What is needed
Reproduce the text of each record below word for word, leaving out the pictures.

Available data
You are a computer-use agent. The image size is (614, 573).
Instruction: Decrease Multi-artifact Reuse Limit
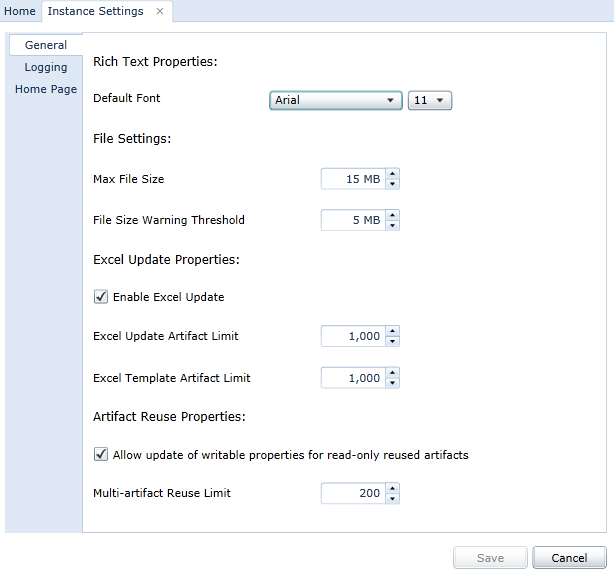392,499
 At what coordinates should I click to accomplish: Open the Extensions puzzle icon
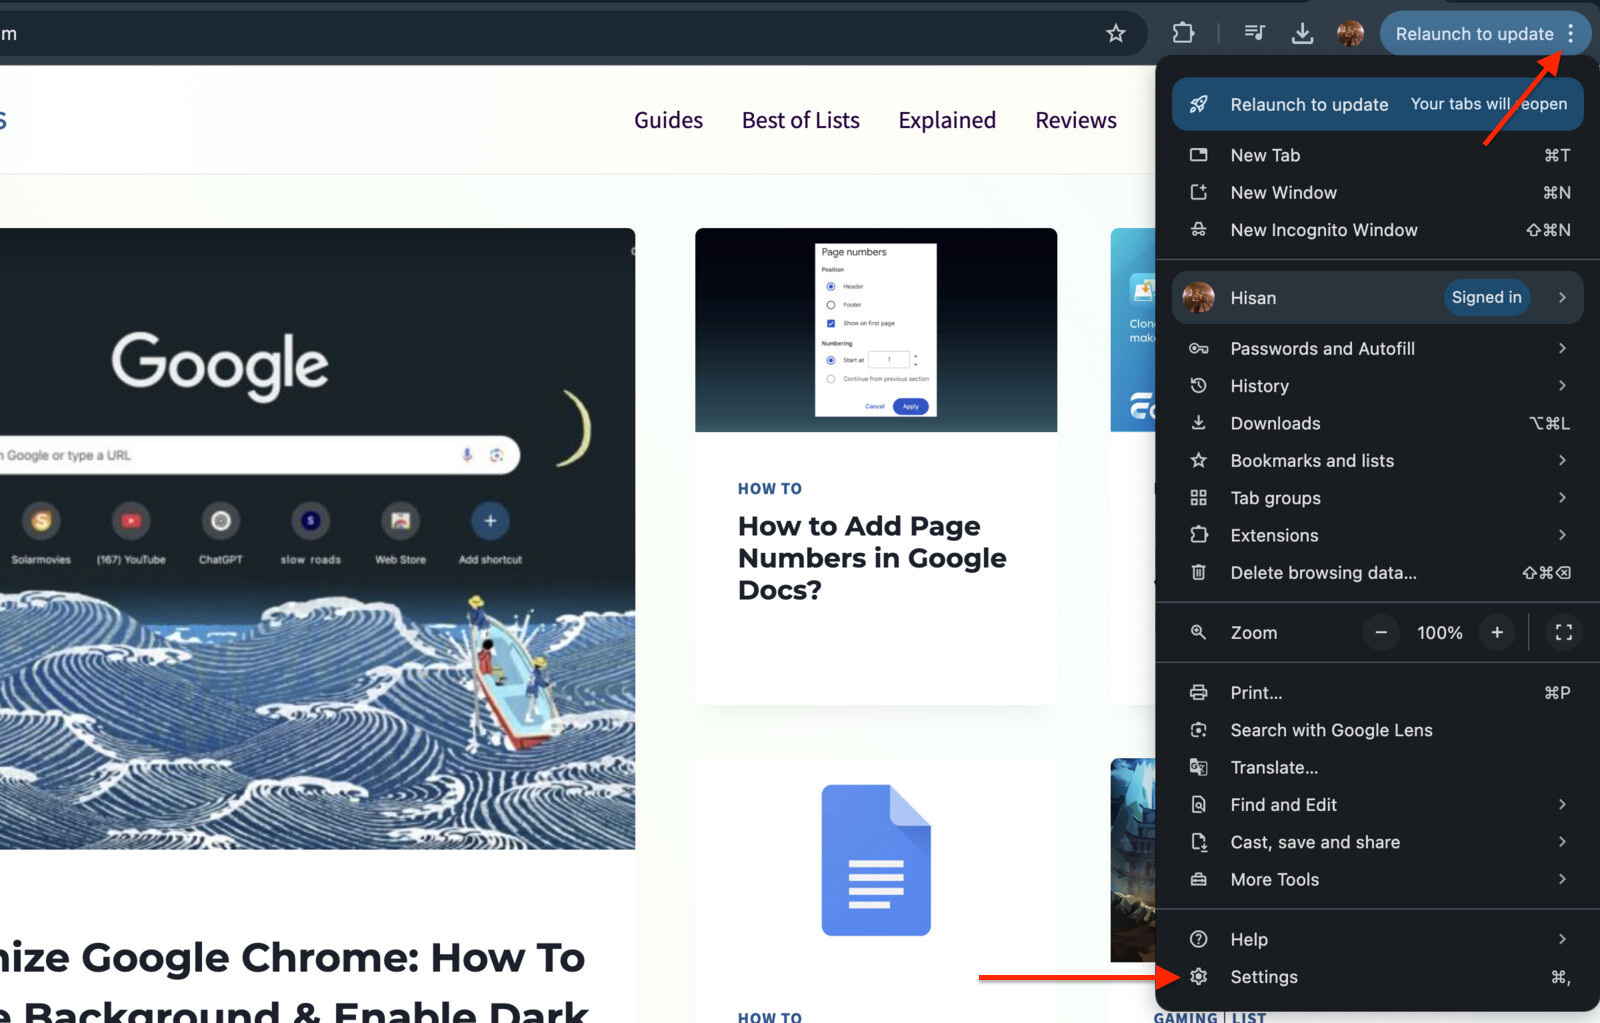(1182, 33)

Task response
You are a computer-use agent. The image size is (614, 573).
Instruction: Decrease Multi-artifact Reuse Limit
392,499
 At what coordinates should I click to accomplish: Open the Extensions puzzle icon
(1182, 33)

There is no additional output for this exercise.